(Dataset entries)
___

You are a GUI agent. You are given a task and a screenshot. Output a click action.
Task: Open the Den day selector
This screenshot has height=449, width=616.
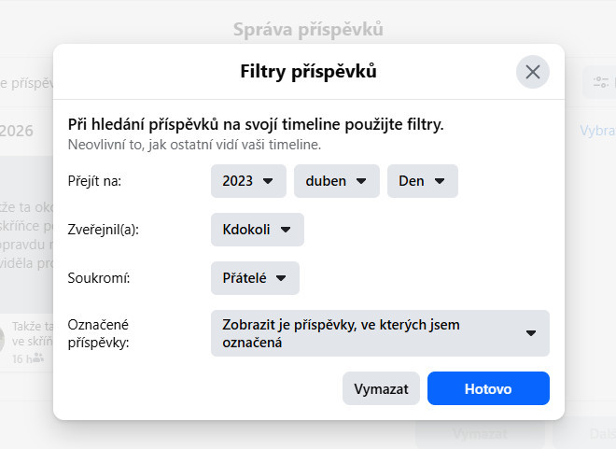pos(422,181)
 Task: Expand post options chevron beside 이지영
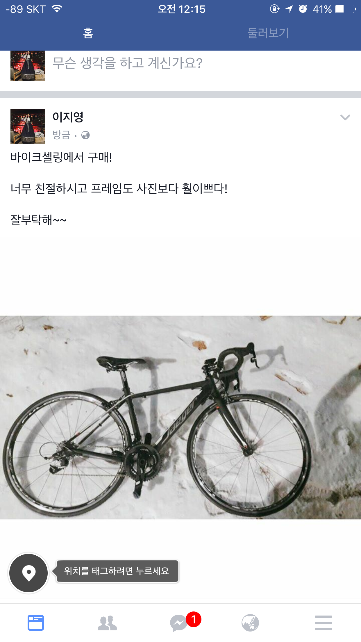(x=345, y=117)
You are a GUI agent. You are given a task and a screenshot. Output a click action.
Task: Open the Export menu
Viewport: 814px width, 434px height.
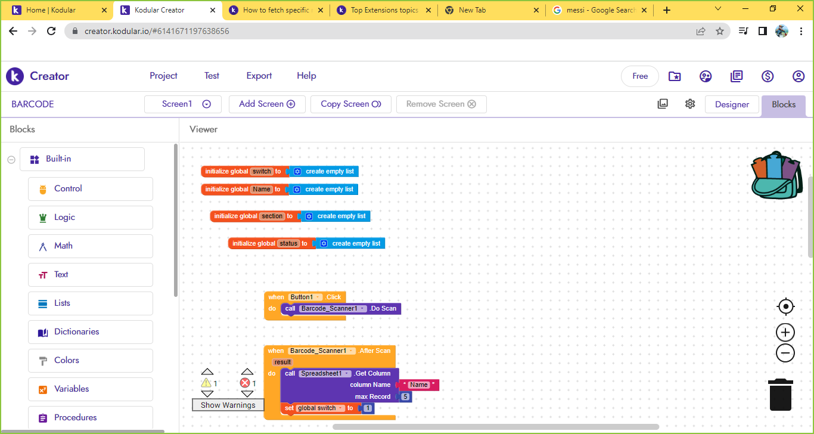(259, 76)
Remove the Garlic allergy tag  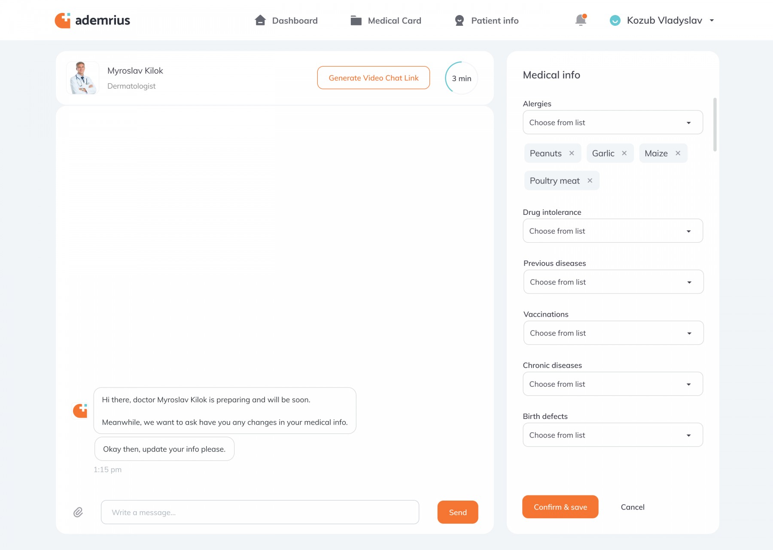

___

**Problem requirements**
Output each record above exactly as it stands, excluding all pictures.

**Task output**
You are a GUI agent. You are given a task and a screenshot. Output a click action.
Task: Open the Den day selector
This screenshot has height=449, width=616.
pos(422,181)
 Task: Expand post options chevron beside 이지영
(x=345, y=117)
You are a GUI agent. You are given a task and a screenshot. Output a click action.
Task: Open the Export menu
Viewport: 814px width, 434px height.
(259, 76)
Remove the Garlic allergy tag  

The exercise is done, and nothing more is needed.